[Opening Source records section]

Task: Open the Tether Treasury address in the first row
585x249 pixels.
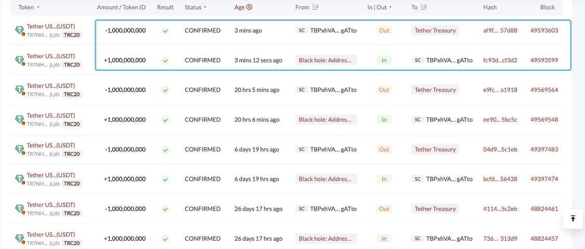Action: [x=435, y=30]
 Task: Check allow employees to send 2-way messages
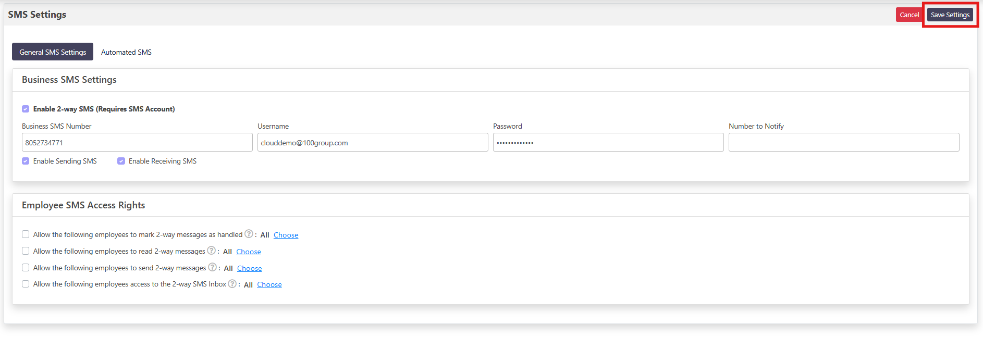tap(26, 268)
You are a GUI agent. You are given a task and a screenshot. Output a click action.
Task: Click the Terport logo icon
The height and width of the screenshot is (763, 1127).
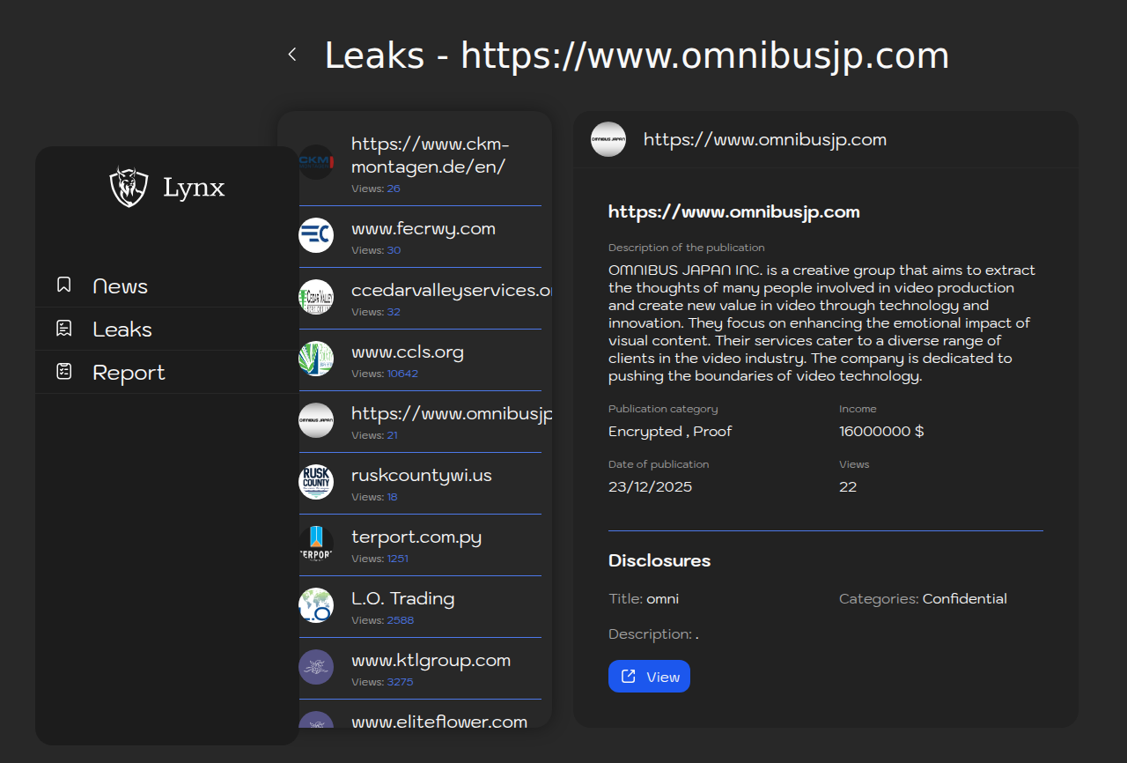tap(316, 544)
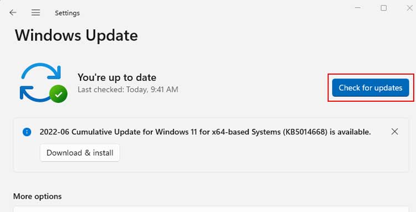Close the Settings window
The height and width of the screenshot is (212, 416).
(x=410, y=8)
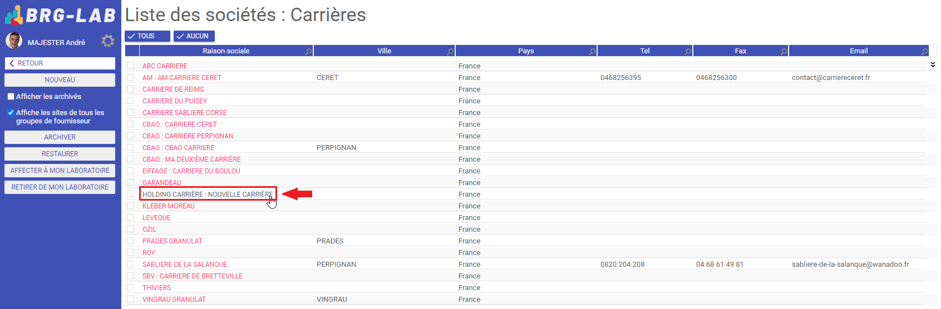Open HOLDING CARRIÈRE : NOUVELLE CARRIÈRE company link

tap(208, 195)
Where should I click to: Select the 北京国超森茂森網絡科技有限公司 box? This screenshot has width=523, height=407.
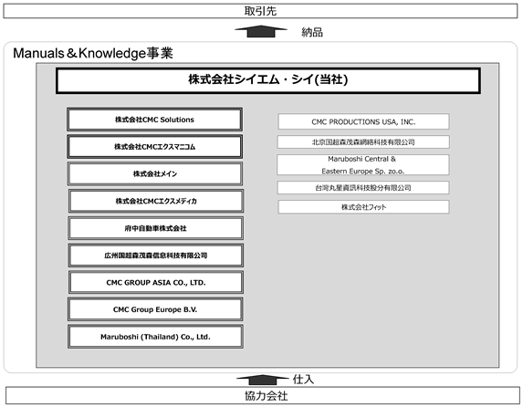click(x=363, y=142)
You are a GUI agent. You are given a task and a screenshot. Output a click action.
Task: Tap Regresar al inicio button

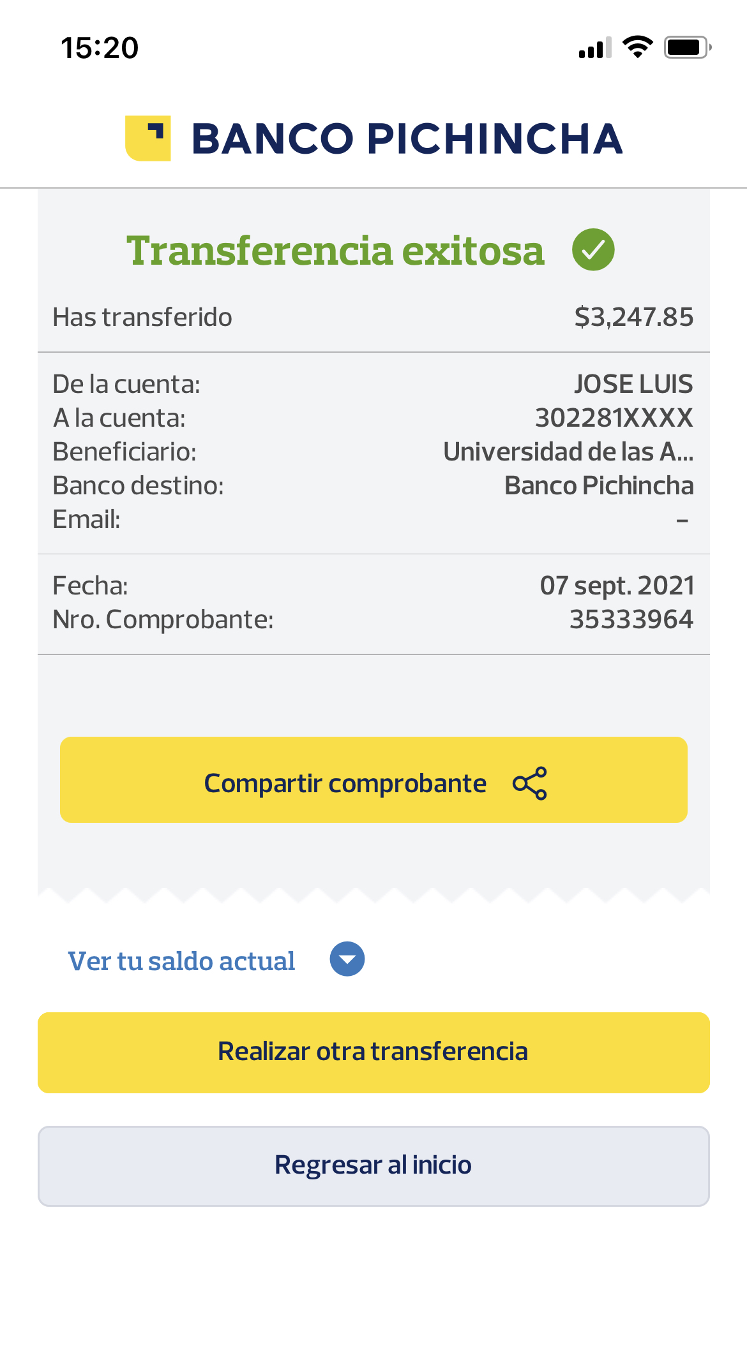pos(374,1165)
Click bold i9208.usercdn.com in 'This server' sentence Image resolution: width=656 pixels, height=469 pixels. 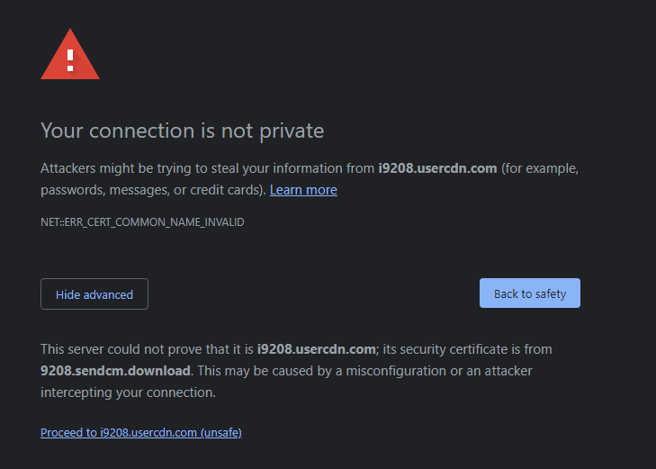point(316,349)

[Closing Source records section]
[Opening Source records section]

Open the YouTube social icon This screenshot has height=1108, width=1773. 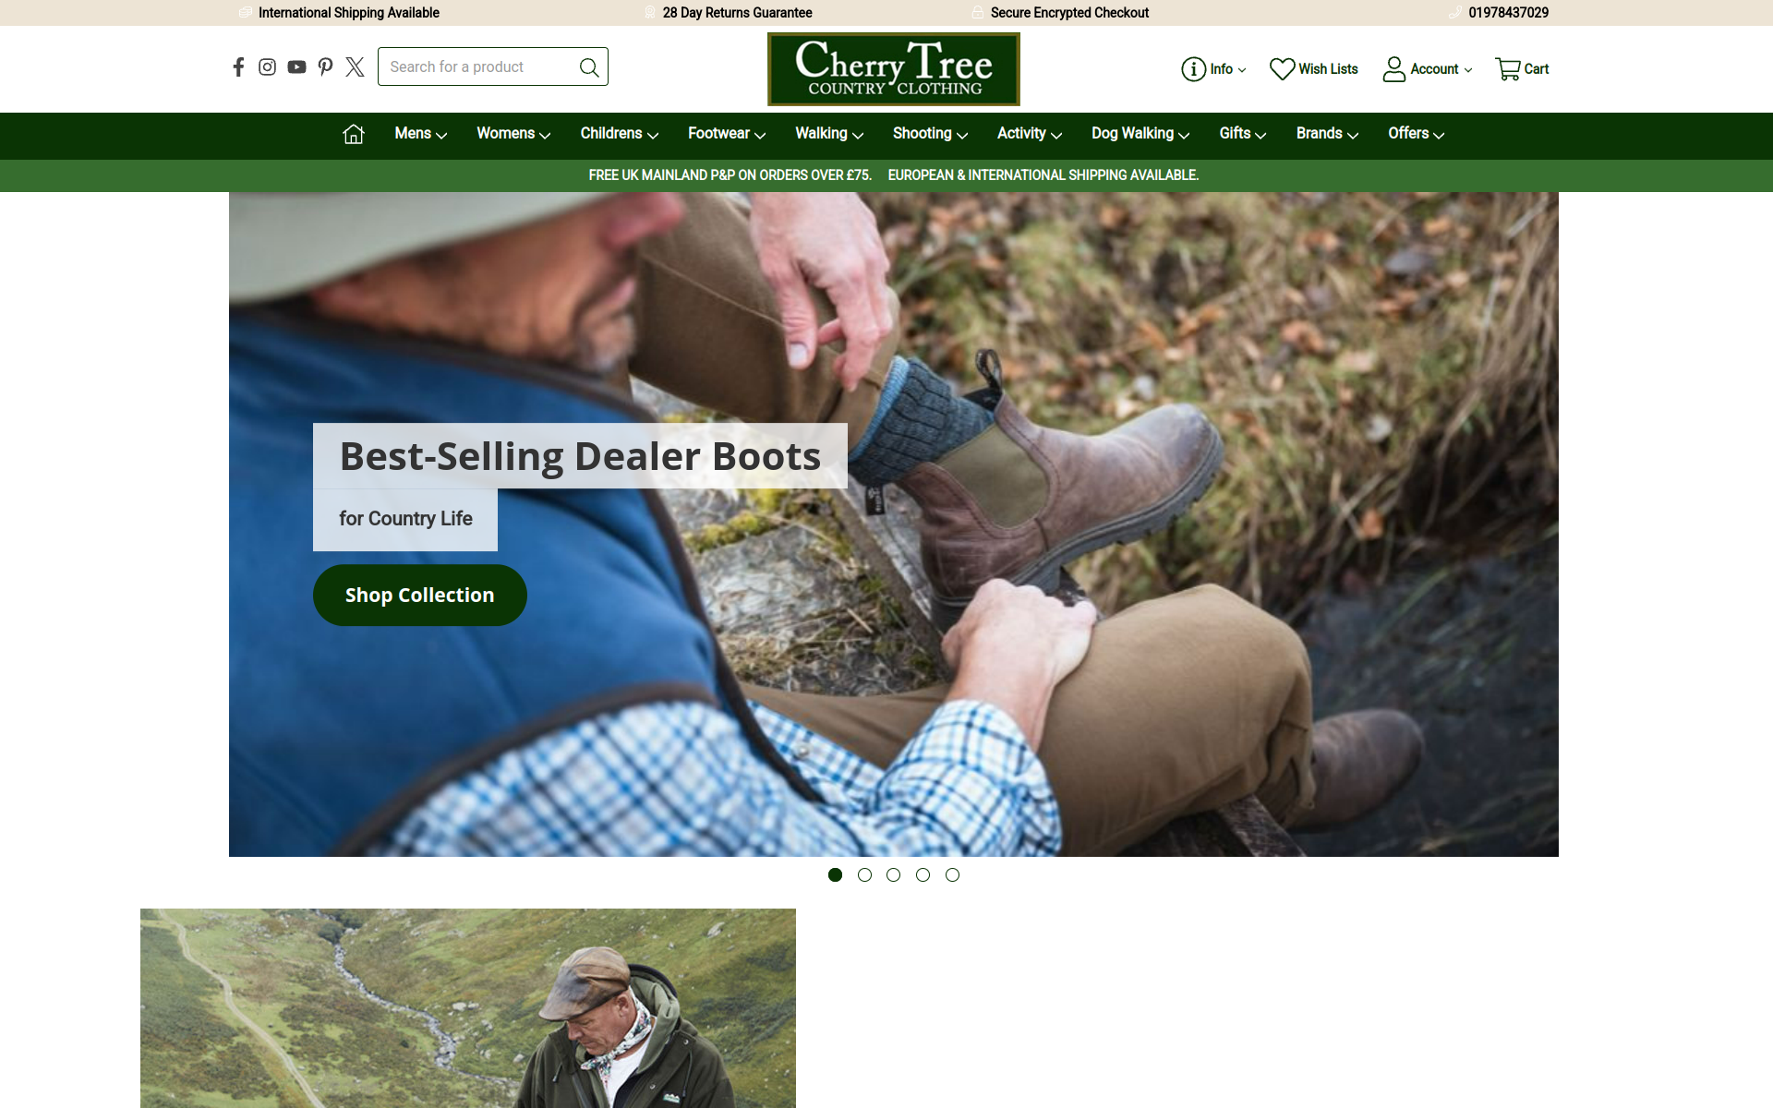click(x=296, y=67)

[Closing Source records section]

■ Action item ■
Repeat, word for word, the lines of the material above from the one holding "Task: Open the" through the one holding "Task: Click the Terport logo icon". Leave out pictures.

■ Reply ■
Task: Open the Tether Treasury address in the first row
585x249 pixels.
Action: [x=435, y=30]
 Task: Check allow employees to send 2-way messages
tap(26, 268)
You are a GUI agent. You are given a task and a screenshot. Output a click action.
Task: Click the Terport logo icon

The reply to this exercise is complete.